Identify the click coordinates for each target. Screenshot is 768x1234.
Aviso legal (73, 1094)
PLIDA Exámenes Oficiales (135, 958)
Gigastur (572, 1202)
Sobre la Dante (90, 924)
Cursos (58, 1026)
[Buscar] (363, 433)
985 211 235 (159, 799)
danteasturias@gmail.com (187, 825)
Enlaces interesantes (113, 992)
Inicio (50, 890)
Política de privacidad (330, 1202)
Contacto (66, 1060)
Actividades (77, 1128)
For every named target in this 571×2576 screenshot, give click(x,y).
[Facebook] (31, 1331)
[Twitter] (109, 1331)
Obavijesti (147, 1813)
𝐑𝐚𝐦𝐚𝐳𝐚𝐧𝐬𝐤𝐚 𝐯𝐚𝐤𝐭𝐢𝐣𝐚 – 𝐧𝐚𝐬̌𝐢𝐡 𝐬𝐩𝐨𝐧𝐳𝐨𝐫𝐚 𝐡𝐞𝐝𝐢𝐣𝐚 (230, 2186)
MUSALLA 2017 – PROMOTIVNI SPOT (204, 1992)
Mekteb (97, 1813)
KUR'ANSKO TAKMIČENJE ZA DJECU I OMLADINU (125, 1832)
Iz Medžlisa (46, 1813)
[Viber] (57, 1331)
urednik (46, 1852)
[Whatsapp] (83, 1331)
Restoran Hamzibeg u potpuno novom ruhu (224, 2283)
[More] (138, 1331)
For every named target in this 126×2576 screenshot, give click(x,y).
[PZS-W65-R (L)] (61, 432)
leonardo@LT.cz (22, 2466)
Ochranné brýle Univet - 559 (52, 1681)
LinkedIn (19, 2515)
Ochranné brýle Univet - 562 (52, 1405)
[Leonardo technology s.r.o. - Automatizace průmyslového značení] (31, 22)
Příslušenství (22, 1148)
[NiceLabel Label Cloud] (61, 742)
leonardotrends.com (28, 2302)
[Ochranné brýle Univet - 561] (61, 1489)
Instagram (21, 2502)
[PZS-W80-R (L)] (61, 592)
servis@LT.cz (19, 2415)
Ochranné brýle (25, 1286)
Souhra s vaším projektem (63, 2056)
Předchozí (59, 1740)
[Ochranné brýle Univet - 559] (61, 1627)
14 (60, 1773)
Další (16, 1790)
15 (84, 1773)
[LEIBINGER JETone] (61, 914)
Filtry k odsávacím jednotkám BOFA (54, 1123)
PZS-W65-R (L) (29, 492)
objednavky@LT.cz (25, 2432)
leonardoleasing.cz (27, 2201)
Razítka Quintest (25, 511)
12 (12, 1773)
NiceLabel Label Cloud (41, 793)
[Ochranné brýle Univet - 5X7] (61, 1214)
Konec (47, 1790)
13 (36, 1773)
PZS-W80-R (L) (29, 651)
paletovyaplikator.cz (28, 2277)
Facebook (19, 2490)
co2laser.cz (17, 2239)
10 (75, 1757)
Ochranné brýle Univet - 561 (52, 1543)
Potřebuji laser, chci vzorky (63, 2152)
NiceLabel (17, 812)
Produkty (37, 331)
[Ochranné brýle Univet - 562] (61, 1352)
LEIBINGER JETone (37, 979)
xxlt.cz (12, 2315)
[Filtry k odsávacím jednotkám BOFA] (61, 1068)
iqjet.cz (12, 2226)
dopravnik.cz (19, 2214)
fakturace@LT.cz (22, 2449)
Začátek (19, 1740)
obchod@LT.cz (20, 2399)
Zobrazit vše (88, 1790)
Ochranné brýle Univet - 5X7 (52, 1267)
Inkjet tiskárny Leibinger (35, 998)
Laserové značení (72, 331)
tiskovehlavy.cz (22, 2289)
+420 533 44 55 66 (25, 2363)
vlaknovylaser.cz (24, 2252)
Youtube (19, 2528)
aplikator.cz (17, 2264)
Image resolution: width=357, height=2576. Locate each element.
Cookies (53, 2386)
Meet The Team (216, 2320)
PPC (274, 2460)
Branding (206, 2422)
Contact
★ ★ ★
The material above must be returned in full, exactly as written.

Written answer:
Identify the click coordinates for each target. Screenshot is 768x1234.
Aviso legal (73, 1094)
PLIDA Exámenes Oficiales (135, 958)
Gigastur (572, 1202)
Sobre la Dante (90, 924)
Cursos (58, 1026)
[Buscar] (363, 433)
985 211 235 (159, 799)
danteasturias@gmail.com (187, 825)
Enlaces interesantes (113, 992)
Inicio (50, 890)
Política de privacidad (330, 1202)
Contacto (66, 1060)
Actividades (77, 1128)
For every named target in this 571×2576 screenshot, give click(x,y).
[Facebook] (31, 1331)
[Twitter] (109, 1331)
Obavijesti (147, 1813)
𝐑𝐚𝐦𝐚𝐳𝐚𝐧𝐬𝐤𝐚 𝐯𝐚𝐤𝐭𝐢𝐣𝐚 – 𝐧𝐚𝐬̌𝐢𝐡 𝐬𝐩𝐨𝐧𝐳𝐨𝐫𝐚 𝐡𝐞𝐝𝐢𝐣𝐚 (230, 2186)
MUSALLA 2017 – PROMOTIVNI SPOT (204, 1992)
Mekteb (97, 1813)
KUR'ANSKO TAKMIČENJE ZA DJECU I OMLADINU (125, 1832)
Iz Medžlisa (46, 1813)
[Viber] (57, 1331)
urednik (46, 1852)
[Whatsapp] (83, 1331)
Restoran Hamzibeg u potpuno novom ruhu (224, 2283)
[More] (138, 1331)
For every named target in this 126×2576 screenshot, give click(x,y).
[PZS-W65-R (L)] (61, 432)
leonardo@LT.cz (22, 2466)
Ochranné brýle Univet - 559 (52, 1681)
LinkedIn (19, 2515)
Ochranné brýle Univet - 562 (52, 1405)
[Leonardo technology s.r.o. - Automatizace průmyslového značení] (31, 22)
Příslušenství (22, 1148)
[NiceLabel Label Cloud] (61, 742)
leonardotrends.com (28, 2302)
[Ochranné brýle Univet - 561] (61, 1489)
Instagram (21, 2502)
[PZS-W80-R (L)] (61, 592)
servis@LT.cz (19, 2415)
Ochranné brýle (25, 1286)
Souhra s vaším projektem (63, 2056)
Předchozí (59, 1740)
[Ochranné brýle Univet - 559] (61, 1627)
14 (60, 1773)
Další (16, 1790)
15 (84, 1773)
[LEIBINGER JETone] (61, 914)
Filtry k odsávacím jednotkám BOFA (54, 1123)
PZS-W65-R (L) (29, 492)
objednavky@LT.cz (25, 2432)
leonardoleasing.cz (27, 2201)
Razítka Quintest (25, 511)
12 (12, 1773)
NiceLabel Label Cloud (41, 793)
[Ochranné brýle Univet - 5X7] (61, 1214)
Konec (47, 1790)
13 (36, 1773)
PZS-W80-R (L) (29, 651)
paletovyaplikator.cz (28, 2277)
Facebook (19, 2490)
co2laser.cz (17, 2239)
10 (75, 1757)
Ochranné brýle Univet - 561 (52, 1543)
Potřebuji laser, chci vzorky (63, 2152)
NiceLabel (17, 812)
Produkty (37, 331)
[Ochranné brýle Univet - 562] (61, 1352)
LEIBINGER JETone (37, 979)
xxlt.cz (12, 2315)
[Filtry k odsávacím jednotkám BOFA] (61, 1068)
iqjet.cz (12, 2226)
dopravnik.cz (19, 2214)
fakturace@LT.cz (22, 2449)
Začátek (19, 1740)
obchod@LT.cz (20, 2399)
Zobrazit vše (88, 1790)
Ochranné brýle Univet - 5X7 (52, 1267)
Inkjet tiskárny Leibinger (35, 998)
Laserové značení (72, 331)
tiskovehlavy.cz (22, 2289)
+420 533 44 55 66 (25, 2363)
vlaknovylaser.cz (24, 2252)
Youtube (19, 2528)
aplikator.cz (17, 2264)
Image resolution: width=357, height=2576. Locate each element.
Cookies (53, 2386)
Meet The Team (216, 2320)
PPC (274, 2460)
Branding (206, 2422)
Contact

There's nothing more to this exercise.